Course: MSBA Social Media Analytics, Spring 2026 Team: Alisha Surabhi, Shivangi Gupta, Simoni Dalal, Rohan Chimne, Radha Pawar, Justin Yang
The starting point for this project was a frustration with how "influencer" gets defined in practice. Most tools and most brand briefs use follower count as the primary metric. It's intuitive, it's easy to measure, and it's mostly wrong.
A user with 80,000 followers who gets 200 retweets per post and whose content doesn't travel outside their immediate network has less actual influence than a user with 4,000 followers who sits at the junction between five different topic communities. The second person is a bridge — when they share something, it reaches people who would never have encountered it otherwise. The first person is just popular within a bubble.
This project is about measuring that distinction at scale, using network structure rather than raw popularity metrics.
We took a Twitter interaction dataset and built a directed graph where users are nodes and retweets/mentions/replies are edges. Then for every user in the graph, we computed four centrality measures:
- Degree centrality — how many direct connections a user has. This is roughly what follower count captures.
- Betweenness centrality — how often a user appears on the shortest path between other pairs of users. High betweenness = bridge node.
- Closeness centrality — how quickly a user can reach the rest of the network in terms of graph distance.

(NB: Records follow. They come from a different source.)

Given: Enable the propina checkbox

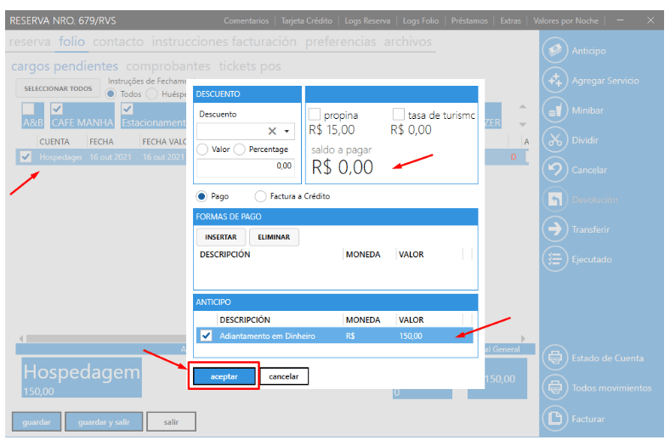Looking at the screenshot, I should [315, 115].
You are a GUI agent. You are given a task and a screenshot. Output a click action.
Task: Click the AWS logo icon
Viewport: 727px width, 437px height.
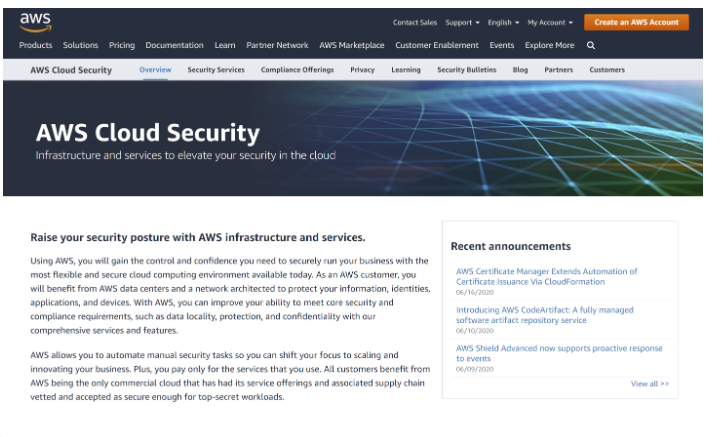pos(36,23)
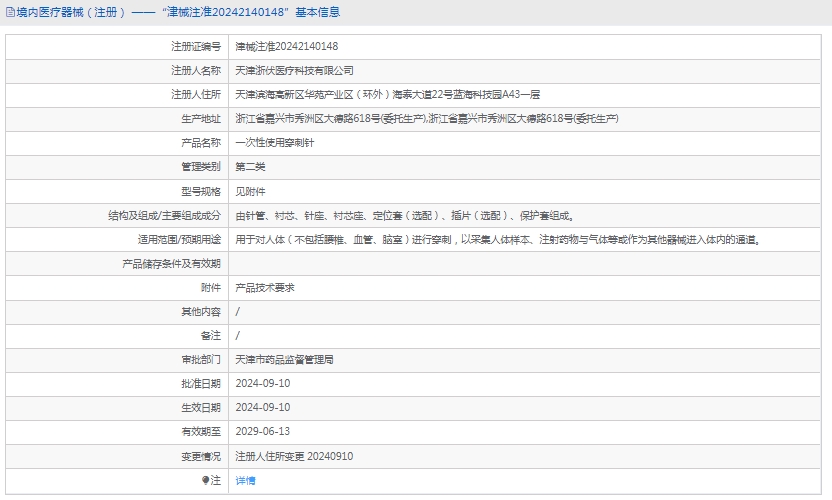Click the bullet icon beside 注 label
Screen dimensions: 832x500
[x=206, y=480]
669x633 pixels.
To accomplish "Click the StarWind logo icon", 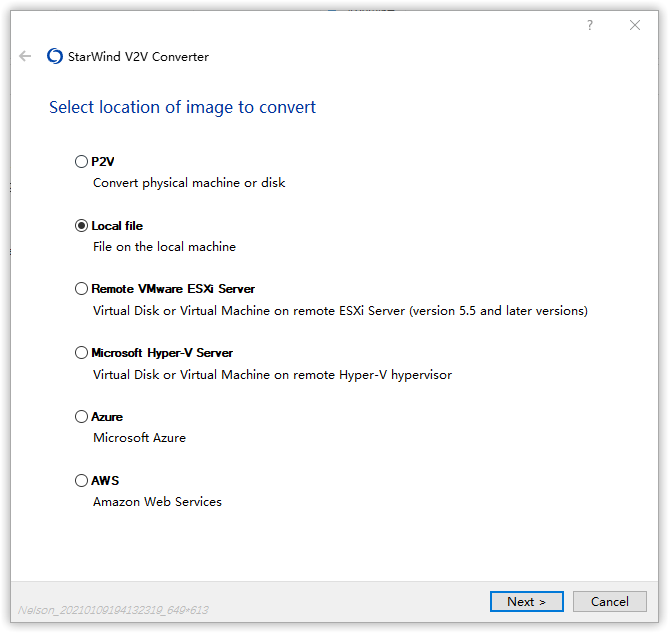I will [x=55, y=56].
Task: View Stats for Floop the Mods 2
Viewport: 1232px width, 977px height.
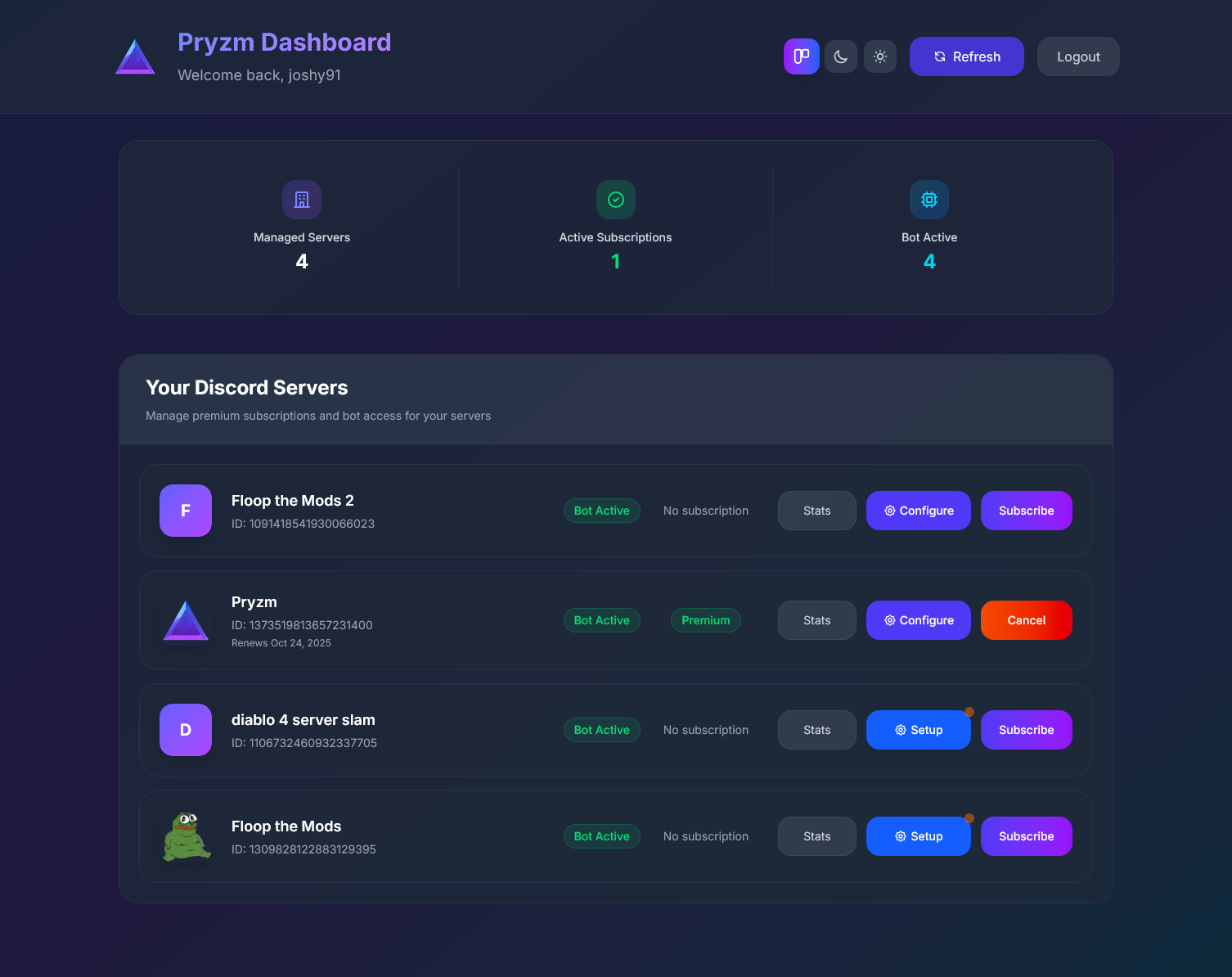Action: tap(816, 510)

- Eigenvector centrality — whether a user is connected to other well-connected users. Being known by influential people matters more than being known by many people.
We then framed influencer identification as a binary classification problem and trained a logistic regression model using these four centrality measures as features.
Accuracy came out around 84%, which is reasonable. But the more interesting result was which features drove that accuracy.
Betweenness centrality was the strongest predictor by coefficient magnitude — by a significant margin over degree centrality (follower count). The users the model was most confident about labeling as influencers were overwhelmingly the bridge nodes — people who connect otherwise-disconnected communities — rather than the nodes with the most followers.
For brand strategy that's a fairly direct implication: if you're allocating influencer marketing budget based on follower count, you're probably missing the people who would actually spread your message furthest.
| Metric | Score |
|---|---|
| Accuracy | ~84% |
| Precision | ~81% |
| Recall | ~79% |
pip install pandas numpy scikit-learn matplotlib seaborn networkx
jupyter notebook Assignment_1_SMA.ipynbtweets_sample.csv needs to be in the same directory.
Assignment_1_SMA.ipynb— the full analysis, end to endtweets_sample.csv— the tweet/interaction datasetMSBA SMA S2026 Assignment 1.docx— original assignment brief
The obvious next step is moving beyond binary classification to a ranked influence score that could directly power an outreach prioritization tool. You'd score every user in a brand's potential influencer pool, rank by weighted centrality combination (betweenness-heavy weighting based on this analysis), and surface the top candidates. The logistic regression gives you a probability that could serve as that score directly.
There's also a temporal dimension we didn't explore — centrality isn't static. A user's betweenness centrality can shift significantly as conversations evolve around new topics. Building a time-series version of this analysis would be a more realistic representation of how influence actually works.